The room will be offline but equipped with internal big-screen conferencing technology and microphones hardwired to equally secure booths for 30 interpreters.

And both the meeting room and booths will be enclosed in a Nato-certified insulation cage to "mitigate the risk of exploitation of compromising emanations" — electro-magnetic and radio waves generated by IT screens and wires, which can be remotely intercepted.

Anyone who goes in, even if they're a cleaner, must have "SECRET EU" security clearance and a "need-to-know" reason for being there.

SECRET EU is the bloc's second-highest level of classification.

It covers information that could "seriously harm" EU interests if it got out. Leaks could "raise international tensions" or "threaten life" or "public order" in Europe, according to EU security guidelines.

And EU leaders and staff will have to leave their phones, laptops, smart watches, electronic key fobs and even hearing aids in soundproof lockers outside the chamber.

The facility is to be built by 2024 in the EU Council complex in Brussels, which already hosts summits. The exact location has not been decided yet, but officials are looking for somewhere near the normal EU summit room so that leaders can go back and forth more easily.

It comes after Russia brought back war to Europe by invading Ukraine and amid EU plans to create a joint armed forces alongside Nato.

Two Russian spies recently expelled by Belgium were signals interception specialists.

But China and Israel have also been implicated in EU-bugging scandals in Brussels in past years.

And every care will be taken to make sure no one smuggles in listening devices, the EU memo elaborated.

The bunker will be swept "before and after the meetings to detect, locate and neutralise any eavesdropping device," it said.

It will provide a "suitable level of comfort for VIPs (furniture, chairs, etc.) and appropriate fixed decorum (e.g. flags, but no flowers or other frequently replaceable items)", it added.

"Any new furniture, technical equipment or accessory (flowers, decorations, beverages utilities etc.) shall undergo a TSCM [technical security counter-measures] inspection," it said.

But for all the EU's attention to detail, the sophistication of modern spyware makes it all too easy to conceal, according to an anecdote by a Belgian security source, who asked not to be named.

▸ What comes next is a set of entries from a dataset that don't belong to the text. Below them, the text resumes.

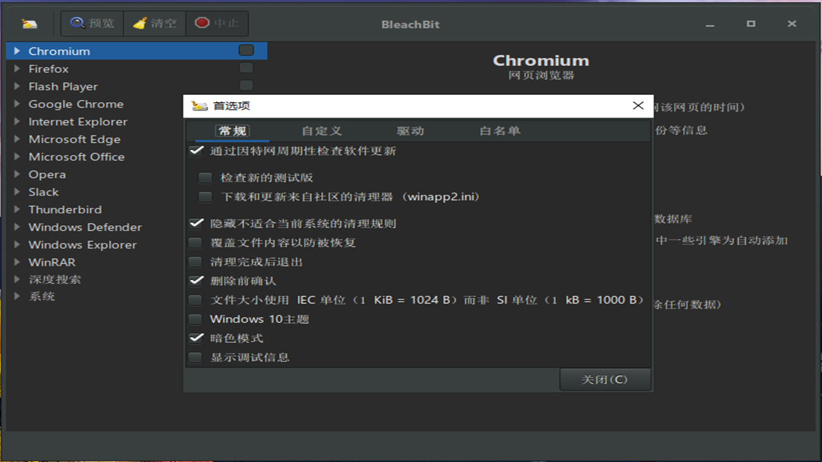Disable the 暗色模式 dark mode checkbox

195,338
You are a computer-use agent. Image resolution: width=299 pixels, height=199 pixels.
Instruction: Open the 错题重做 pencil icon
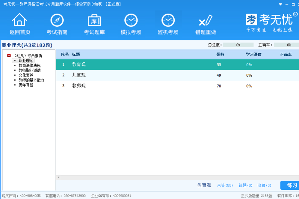coord(206,20)
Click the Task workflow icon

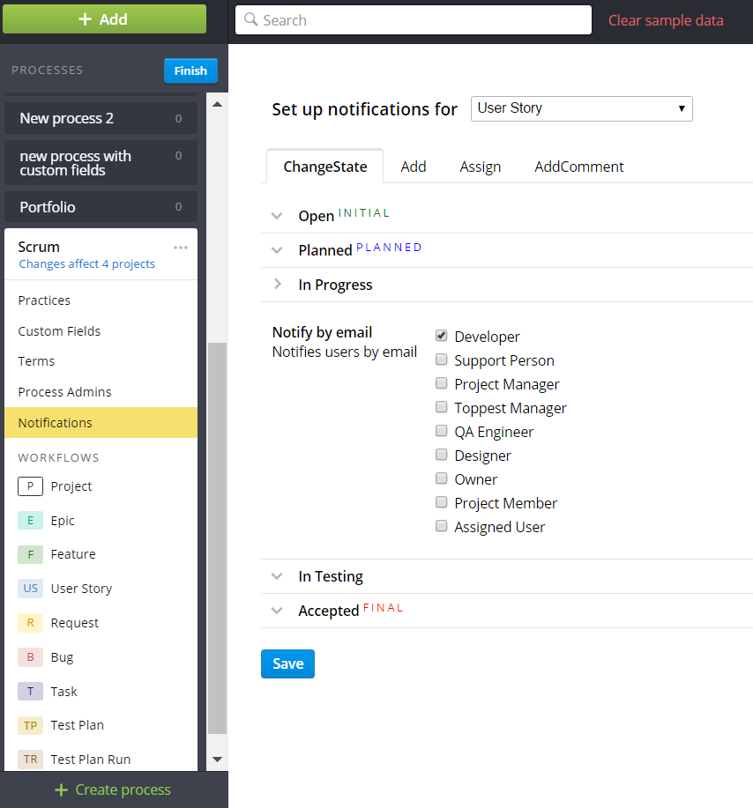pyautogui.click(x=30, y=692)
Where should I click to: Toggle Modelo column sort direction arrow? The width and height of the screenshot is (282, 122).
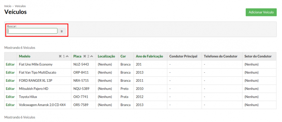pos(67,56)
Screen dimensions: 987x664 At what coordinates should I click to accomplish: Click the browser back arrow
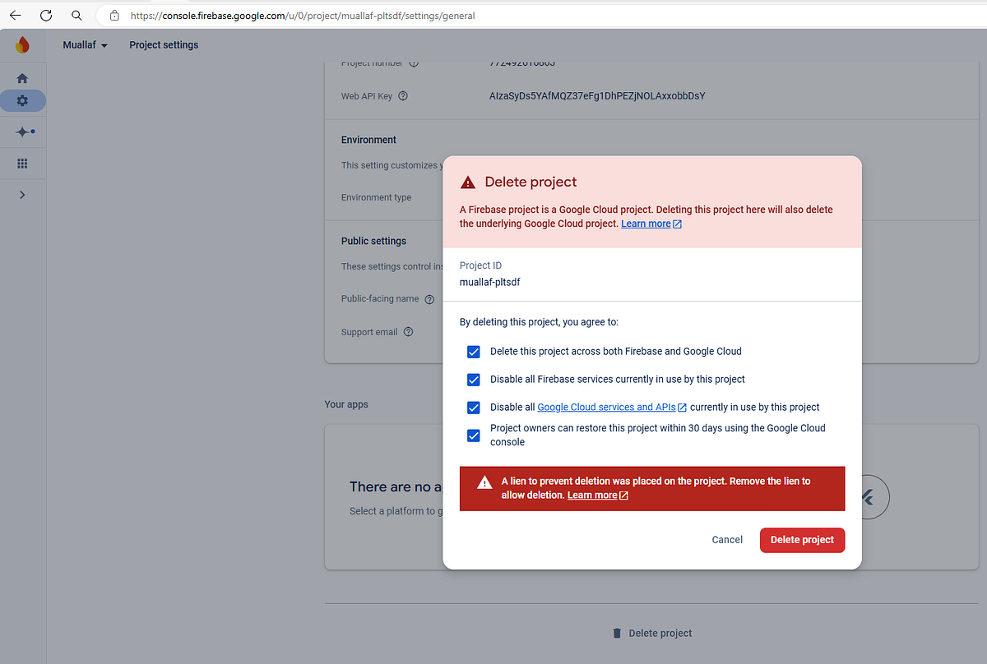coord(15,15)
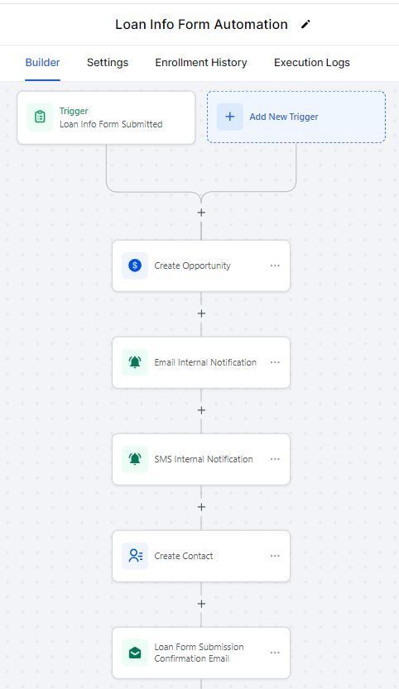Add a step above Create Opportunity

(x=201, y=213)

"There are some empty houses beside Shape [a Nato base in Belgium] where member states' intelligence services hold exercises on listening devices," he said.

"One team has 24 hours to place as many bugs as it can and the other team has 24 hours to sweep for them. The Estonians are the best [at detection], but no one ever finds all the devices," he added.

The two Russian signals specialists were expelled in April among 39 other spies posing as diplomats in its Belgian embassy and consulates, giving an idea of the threat-level in the EU capital.

A few years before the war, the Belgian military was put on alert over potential Russian or Chinese listening devices in VIP jets leased to fly EU and Nato leaders.

Belgium also investigated tip-offs some 10 years ago that China had bugged Malta's EU embassy, situated across the street from the EU Council and European Commission HQ.

And Belgian authorities, back in 2010, indicated Israel might have installed bugs in the EU Council's Justus Lipsius building, where summits used to be held.